EXERCISE DIRECTIONS =
The answer must be an exact reproduction of the lines from the start of the records below through the line containing "Task: Open the 视图(V) menu", and nothing more.

::::::::::

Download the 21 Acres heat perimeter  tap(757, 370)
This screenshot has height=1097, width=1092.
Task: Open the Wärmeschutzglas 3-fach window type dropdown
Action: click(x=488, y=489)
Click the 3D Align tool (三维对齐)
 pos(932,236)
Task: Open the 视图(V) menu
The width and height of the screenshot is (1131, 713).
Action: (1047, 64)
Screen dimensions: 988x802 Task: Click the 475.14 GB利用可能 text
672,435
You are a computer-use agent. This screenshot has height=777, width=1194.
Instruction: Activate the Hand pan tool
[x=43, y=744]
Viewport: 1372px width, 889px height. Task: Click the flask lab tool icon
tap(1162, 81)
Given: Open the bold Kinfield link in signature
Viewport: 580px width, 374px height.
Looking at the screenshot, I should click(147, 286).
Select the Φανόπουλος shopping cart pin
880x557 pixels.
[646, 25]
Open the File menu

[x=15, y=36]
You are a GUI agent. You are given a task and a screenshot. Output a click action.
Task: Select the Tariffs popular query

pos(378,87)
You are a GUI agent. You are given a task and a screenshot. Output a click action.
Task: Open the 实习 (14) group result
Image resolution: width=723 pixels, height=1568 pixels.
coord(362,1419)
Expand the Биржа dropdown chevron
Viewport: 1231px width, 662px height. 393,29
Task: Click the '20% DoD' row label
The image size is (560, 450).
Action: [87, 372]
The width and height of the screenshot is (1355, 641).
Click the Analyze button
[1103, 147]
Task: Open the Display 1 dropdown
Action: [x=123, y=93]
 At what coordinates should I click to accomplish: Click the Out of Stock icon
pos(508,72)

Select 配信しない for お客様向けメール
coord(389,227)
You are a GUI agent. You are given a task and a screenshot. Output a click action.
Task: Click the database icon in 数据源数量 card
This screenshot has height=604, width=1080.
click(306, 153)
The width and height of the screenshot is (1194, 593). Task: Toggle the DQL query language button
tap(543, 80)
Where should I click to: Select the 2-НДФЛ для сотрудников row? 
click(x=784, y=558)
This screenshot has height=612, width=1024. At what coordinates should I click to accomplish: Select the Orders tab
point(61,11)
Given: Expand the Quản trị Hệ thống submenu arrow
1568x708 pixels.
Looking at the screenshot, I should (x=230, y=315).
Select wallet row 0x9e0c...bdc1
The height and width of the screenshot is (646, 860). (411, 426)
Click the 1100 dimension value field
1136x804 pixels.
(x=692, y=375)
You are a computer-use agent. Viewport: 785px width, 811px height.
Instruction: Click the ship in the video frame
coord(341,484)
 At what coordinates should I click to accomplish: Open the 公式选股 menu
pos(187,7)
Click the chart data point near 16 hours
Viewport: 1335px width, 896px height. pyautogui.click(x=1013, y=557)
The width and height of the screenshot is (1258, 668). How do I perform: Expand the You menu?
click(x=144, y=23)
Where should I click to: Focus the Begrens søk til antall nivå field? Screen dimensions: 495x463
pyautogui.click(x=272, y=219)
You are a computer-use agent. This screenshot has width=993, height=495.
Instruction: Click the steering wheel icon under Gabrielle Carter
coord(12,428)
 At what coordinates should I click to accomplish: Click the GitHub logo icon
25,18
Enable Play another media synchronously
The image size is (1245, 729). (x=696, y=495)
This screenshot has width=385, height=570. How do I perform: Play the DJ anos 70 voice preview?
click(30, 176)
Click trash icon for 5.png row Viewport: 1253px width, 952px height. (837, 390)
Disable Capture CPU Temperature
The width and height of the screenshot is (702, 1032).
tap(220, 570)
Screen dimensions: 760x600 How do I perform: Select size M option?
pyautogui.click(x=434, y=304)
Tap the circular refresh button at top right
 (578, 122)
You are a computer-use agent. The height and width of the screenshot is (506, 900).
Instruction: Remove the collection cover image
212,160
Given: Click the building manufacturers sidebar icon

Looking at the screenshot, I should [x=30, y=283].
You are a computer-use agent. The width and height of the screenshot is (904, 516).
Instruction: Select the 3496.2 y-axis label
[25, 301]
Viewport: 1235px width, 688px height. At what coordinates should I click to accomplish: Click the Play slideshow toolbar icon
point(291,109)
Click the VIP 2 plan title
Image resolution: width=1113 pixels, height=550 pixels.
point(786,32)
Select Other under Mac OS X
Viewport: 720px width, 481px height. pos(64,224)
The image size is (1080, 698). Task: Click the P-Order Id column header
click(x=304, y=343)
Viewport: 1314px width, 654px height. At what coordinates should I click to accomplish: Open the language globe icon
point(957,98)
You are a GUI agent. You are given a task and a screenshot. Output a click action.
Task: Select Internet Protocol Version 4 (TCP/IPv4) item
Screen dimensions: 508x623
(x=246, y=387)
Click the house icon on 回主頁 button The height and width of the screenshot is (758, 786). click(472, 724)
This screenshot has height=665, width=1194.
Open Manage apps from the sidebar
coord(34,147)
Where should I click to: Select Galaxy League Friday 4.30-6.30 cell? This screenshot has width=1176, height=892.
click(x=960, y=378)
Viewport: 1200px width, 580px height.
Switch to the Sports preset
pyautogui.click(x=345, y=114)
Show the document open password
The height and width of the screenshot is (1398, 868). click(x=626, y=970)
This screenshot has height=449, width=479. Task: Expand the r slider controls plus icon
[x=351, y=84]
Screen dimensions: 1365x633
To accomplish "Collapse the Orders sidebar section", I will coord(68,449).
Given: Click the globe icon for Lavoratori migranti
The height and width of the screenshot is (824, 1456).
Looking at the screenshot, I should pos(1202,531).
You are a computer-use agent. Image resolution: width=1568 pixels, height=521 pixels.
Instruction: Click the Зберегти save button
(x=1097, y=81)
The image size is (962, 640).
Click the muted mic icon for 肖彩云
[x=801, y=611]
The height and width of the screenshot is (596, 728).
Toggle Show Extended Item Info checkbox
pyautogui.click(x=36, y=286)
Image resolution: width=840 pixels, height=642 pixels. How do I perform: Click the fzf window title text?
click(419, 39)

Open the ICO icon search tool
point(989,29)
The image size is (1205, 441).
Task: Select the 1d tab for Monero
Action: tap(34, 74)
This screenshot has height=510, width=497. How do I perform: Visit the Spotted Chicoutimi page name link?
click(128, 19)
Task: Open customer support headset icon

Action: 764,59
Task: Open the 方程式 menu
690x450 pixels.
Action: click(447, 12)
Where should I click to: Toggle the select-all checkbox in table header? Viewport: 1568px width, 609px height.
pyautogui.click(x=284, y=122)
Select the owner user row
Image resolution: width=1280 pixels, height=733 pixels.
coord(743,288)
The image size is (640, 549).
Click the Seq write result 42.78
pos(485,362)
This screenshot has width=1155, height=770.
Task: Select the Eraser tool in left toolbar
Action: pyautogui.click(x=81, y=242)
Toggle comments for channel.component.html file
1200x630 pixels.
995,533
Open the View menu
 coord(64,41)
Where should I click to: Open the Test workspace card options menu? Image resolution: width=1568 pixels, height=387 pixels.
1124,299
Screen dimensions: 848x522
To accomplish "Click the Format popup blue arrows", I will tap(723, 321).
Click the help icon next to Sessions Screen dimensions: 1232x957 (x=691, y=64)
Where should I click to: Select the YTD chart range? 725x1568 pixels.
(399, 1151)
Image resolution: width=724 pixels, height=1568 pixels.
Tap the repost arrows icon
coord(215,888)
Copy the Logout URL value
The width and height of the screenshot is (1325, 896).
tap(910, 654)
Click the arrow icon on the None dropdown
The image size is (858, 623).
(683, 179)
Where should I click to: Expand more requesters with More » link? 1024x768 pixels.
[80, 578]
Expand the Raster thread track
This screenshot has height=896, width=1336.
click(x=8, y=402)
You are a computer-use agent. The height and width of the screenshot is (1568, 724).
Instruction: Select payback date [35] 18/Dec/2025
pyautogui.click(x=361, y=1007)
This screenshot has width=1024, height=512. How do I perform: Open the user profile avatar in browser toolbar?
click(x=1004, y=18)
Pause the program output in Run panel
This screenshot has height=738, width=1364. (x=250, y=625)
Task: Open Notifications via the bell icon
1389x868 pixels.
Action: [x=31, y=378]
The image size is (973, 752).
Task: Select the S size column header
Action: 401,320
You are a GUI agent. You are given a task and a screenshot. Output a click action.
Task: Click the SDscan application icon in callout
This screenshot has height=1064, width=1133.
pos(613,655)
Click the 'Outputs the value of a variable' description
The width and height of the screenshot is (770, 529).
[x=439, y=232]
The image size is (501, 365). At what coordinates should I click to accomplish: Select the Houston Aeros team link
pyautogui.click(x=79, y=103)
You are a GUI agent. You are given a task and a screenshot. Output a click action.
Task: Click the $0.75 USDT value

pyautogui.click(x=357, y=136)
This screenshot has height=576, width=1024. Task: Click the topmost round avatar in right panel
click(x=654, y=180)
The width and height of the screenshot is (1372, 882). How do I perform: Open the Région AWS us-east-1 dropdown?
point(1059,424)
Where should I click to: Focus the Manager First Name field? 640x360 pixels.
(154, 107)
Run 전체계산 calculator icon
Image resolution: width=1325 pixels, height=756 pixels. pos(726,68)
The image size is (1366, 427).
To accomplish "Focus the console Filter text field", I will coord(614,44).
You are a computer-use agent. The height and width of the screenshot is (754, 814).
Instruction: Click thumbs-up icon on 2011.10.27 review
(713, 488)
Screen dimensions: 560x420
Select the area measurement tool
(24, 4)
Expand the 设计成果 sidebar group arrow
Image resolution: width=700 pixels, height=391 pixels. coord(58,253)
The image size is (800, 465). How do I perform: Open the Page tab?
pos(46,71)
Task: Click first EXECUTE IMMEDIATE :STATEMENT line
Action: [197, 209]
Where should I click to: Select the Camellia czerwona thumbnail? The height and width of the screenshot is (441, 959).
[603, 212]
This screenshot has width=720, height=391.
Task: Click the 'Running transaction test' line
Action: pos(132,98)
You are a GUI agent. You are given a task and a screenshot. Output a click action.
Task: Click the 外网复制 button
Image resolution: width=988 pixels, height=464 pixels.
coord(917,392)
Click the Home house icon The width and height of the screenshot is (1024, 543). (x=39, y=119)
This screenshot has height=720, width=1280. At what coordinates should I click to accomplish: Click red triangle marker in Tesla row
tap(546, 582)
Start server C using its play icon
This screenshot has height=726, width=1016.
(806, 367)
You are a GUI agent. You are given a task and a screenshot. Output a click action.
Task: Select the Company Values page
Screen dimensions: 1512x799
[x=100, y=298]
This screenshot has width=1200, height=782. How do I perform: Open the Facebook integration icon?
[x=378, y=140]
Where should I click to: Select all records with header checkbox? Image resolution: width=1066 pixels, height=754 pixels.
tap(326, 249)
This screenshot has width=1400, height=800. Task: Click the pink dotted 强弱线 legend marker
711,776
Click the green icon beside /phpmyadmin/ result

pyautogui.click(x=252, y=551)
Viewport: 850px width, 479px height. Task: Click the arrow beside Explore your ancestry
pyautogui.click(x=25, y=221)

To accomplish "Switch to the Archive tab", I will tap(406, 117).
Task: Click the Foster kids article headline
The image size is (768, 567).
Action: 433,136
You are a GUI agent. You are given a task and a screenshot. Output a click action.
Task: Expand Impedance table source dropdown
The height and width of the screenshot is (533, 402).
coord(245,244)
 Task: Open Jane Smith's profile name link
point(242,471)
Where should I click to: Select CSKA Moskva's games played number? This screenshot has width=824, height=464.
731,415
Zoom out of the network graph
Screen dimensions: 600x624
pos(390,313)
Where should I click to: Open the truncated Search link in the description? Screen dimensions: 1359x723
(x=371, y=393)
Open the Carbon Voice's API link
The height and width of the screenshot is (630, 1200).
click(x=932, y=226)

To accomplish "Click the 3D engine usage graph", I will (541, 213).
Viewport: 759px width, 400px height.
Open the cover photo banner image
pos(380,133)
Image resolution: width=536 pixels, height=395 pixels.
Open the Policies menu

::::::::::

ANSWER TO THIS TASK =
Download the 21 Acres heat perimeter  tap(757, 370)
This screenshot has height=1097, width=1092.
Task: Open the Wärmeschutzglas 3-fach window type dropdown
Action: click(x=488, y=489)
Click the 3D Align tool (三维对齐)
 pos(932,236)
Task: Open the 视图(V) menu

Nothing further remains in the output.